Peperomia columella Rauh & Hutchison
Peperomia columella is a succulent plant with snake-like shoots having numerous thick, fleshy, bright green leaves, that are truncated, shaped like an horseshoe and composed of water-storing window tissue which allows light penetration to the interior photosynthetic tissue. The stem is ascending, terete, succulent densely covered by the alternately arranged leaves, up to 8 inches (20 cm) tall and up to 0.4 inch (1 cm) in diameter. The stems branch profusely and send up new growth from the base. Occasionally, it produce tail-like flowers in spring.
How to Grow and Care
Peperomia are not particularly hard plants to grow, and their small size and delicate leaves make them perfect for desktops and dish gardens. They will rarely overtake their neighbors or shade them out. In short, they are perfectly mannered and attractive little plants. The biggest problem facing Peperomia are usually related to watering.

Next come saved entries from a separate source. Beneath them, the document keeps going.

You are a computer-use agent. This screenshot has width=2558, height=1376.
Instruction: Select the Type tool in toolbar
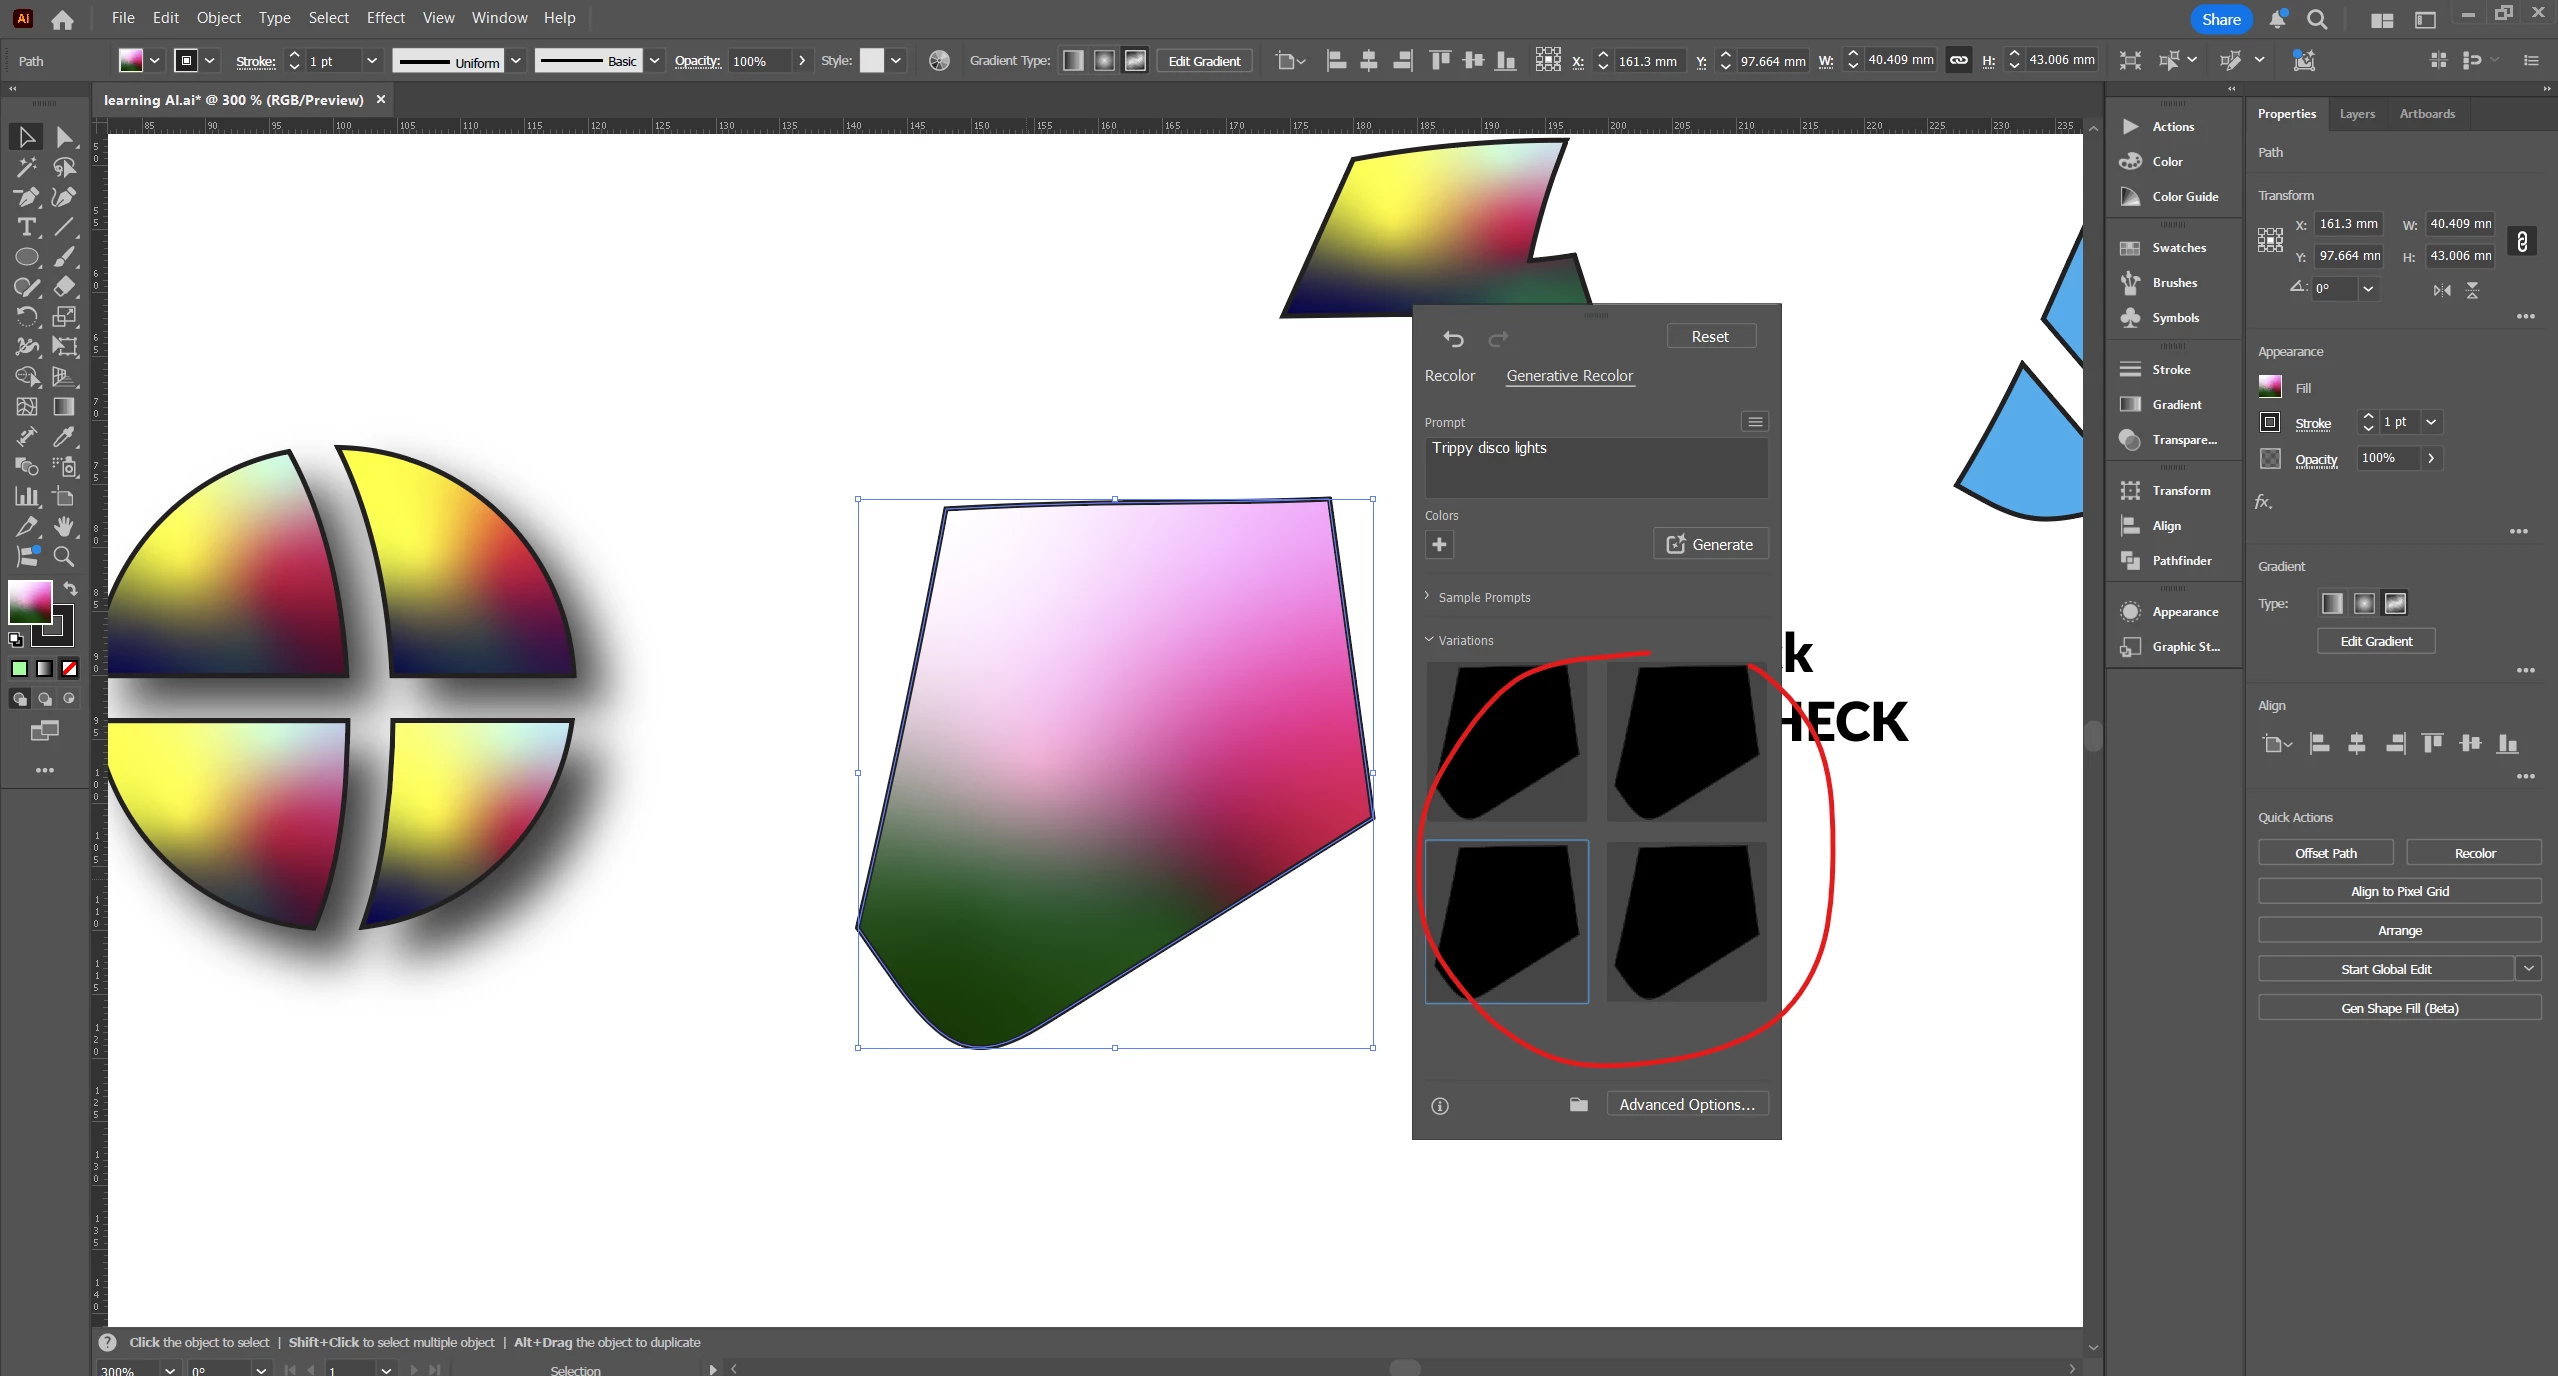click(27, 227)
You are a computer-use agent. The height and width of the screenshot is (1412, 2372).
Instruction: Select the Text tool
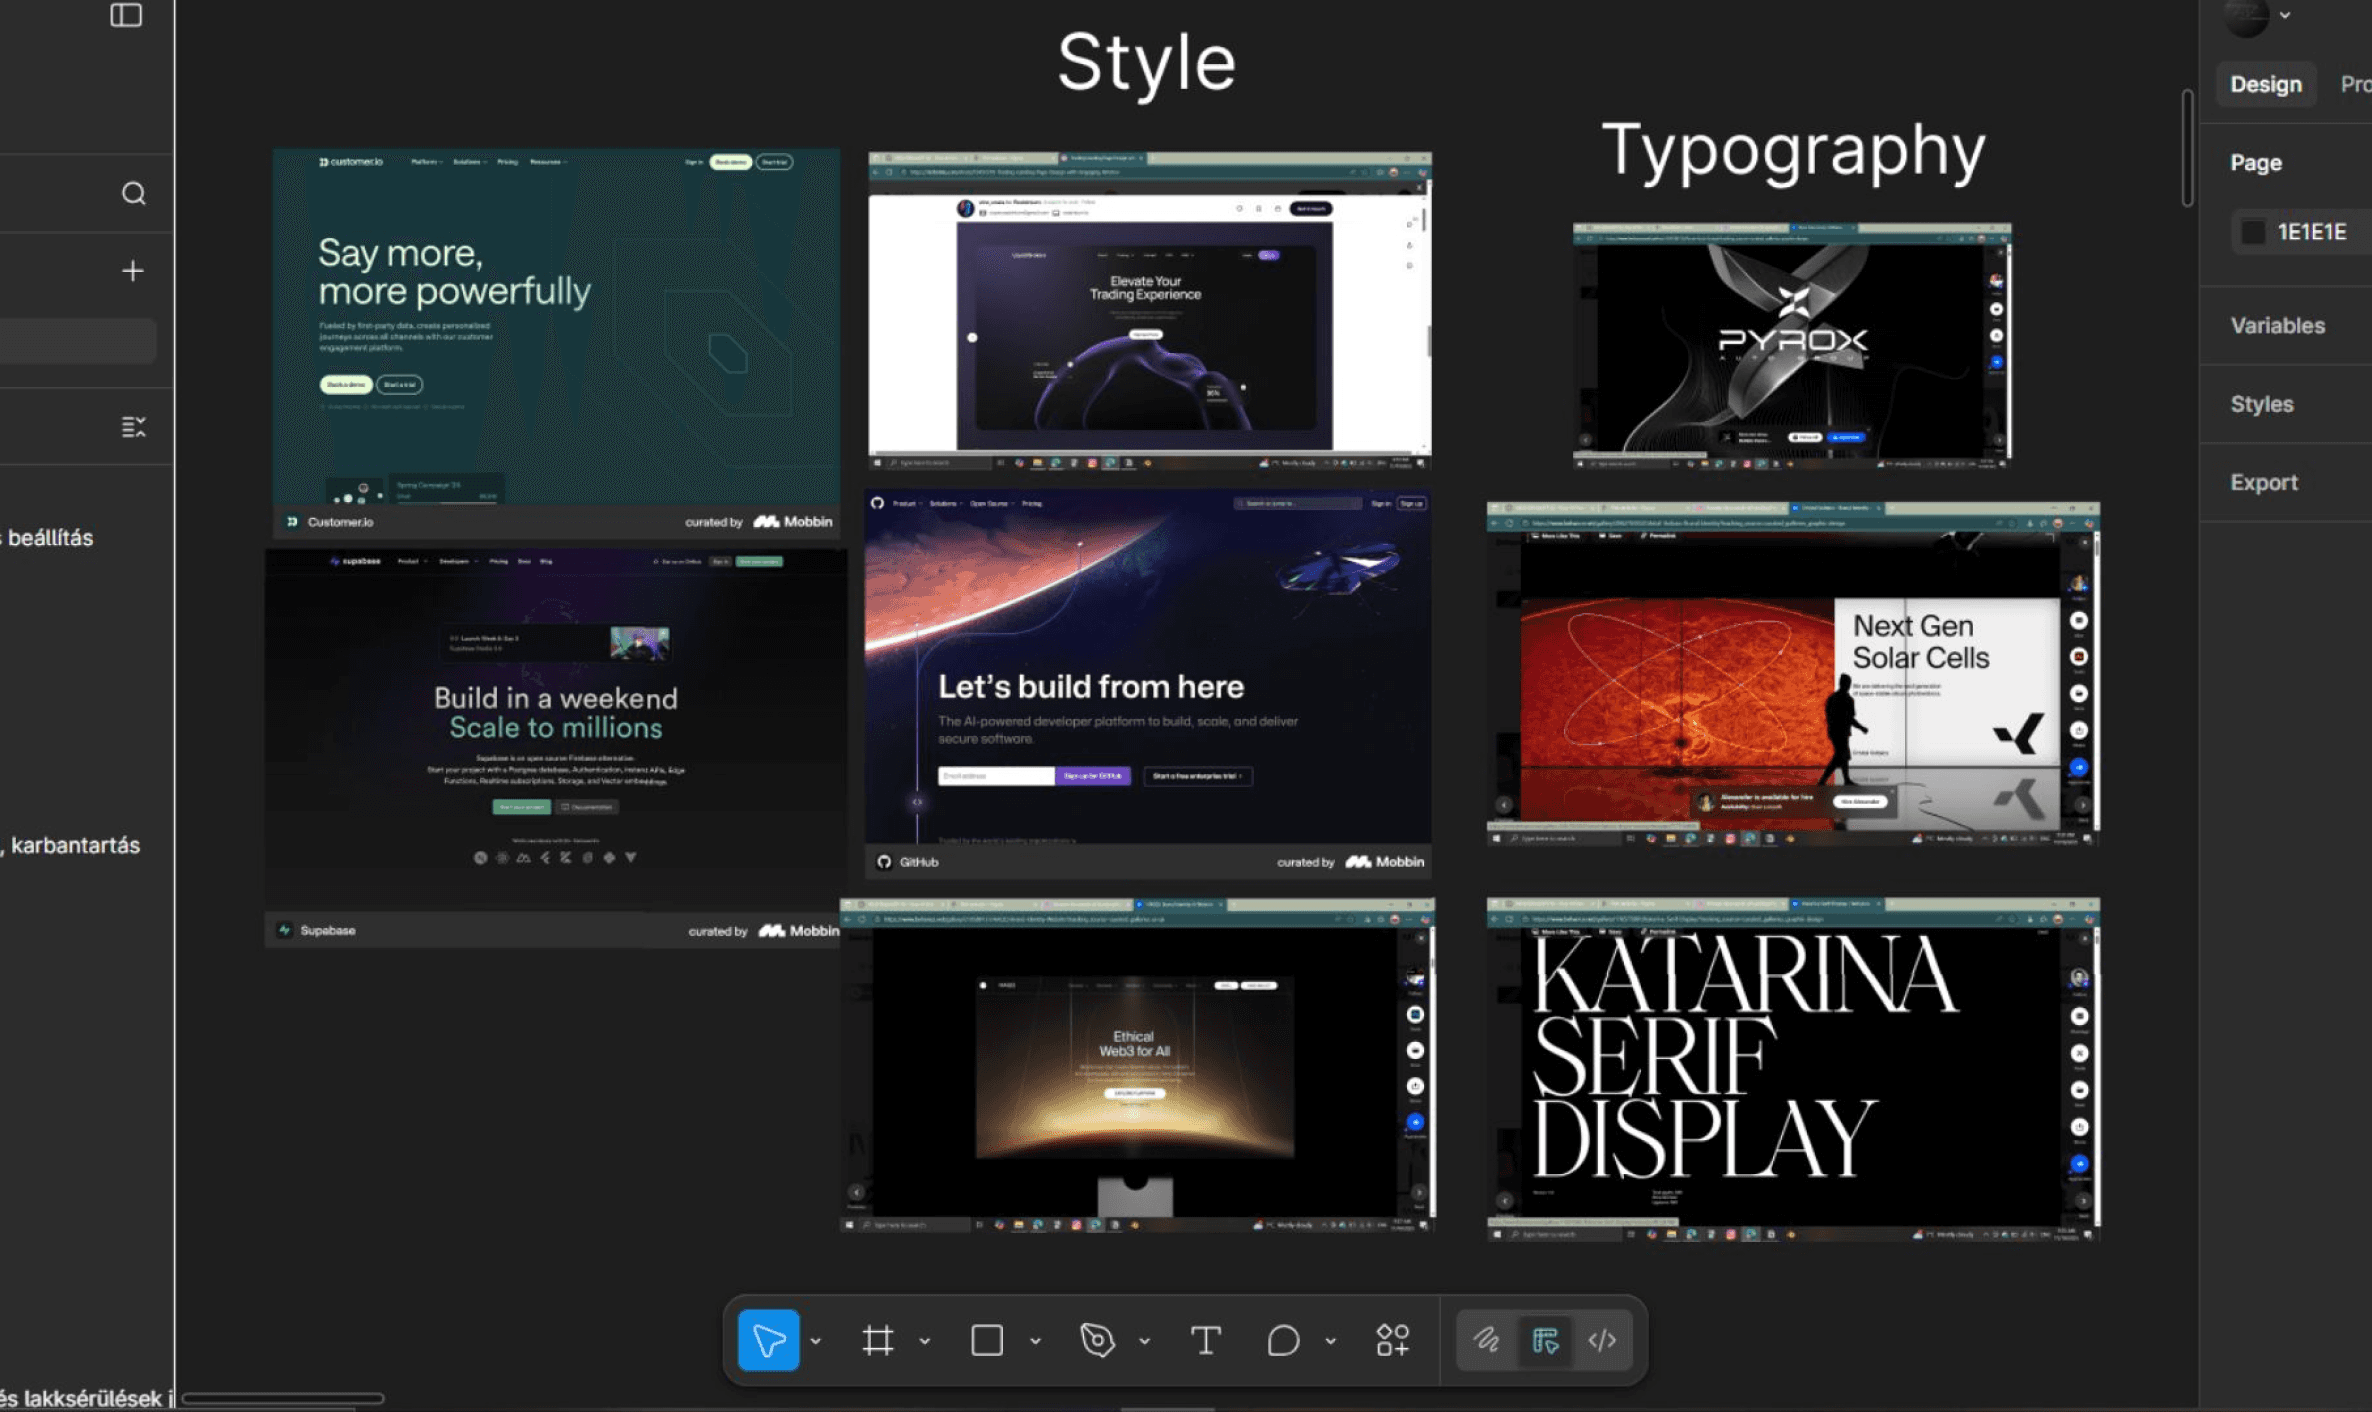point(1206,1340)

They like steadily moist soil, but can be very sensitive to overwatering. Overwatered Peperomia tend to wilt (paradoxically) or have raised, scab-like protrusions on their leaves. Don’t be alarmed if your plant loses a few bottom leaves, but massive leaf-drop is usually due to a temperature change or fertilizer problem. Lastly, Peperomia are susceptible to mealybugs, so keep an eye out for cottony white masses on the stems or undersides of leaves. Peperomia thrives when slightly pot-bound, so don’t over pot them.
Repot plants in spring, especially to refresh the existing soil, but place either back into the same size container after root-pruning or go up only one pot size. The largest Peperomia remain relatively small, so they will never grow into large specimen plants… – See more at: How to Grow and Care for Peperomia.
Native to deserts of western South America.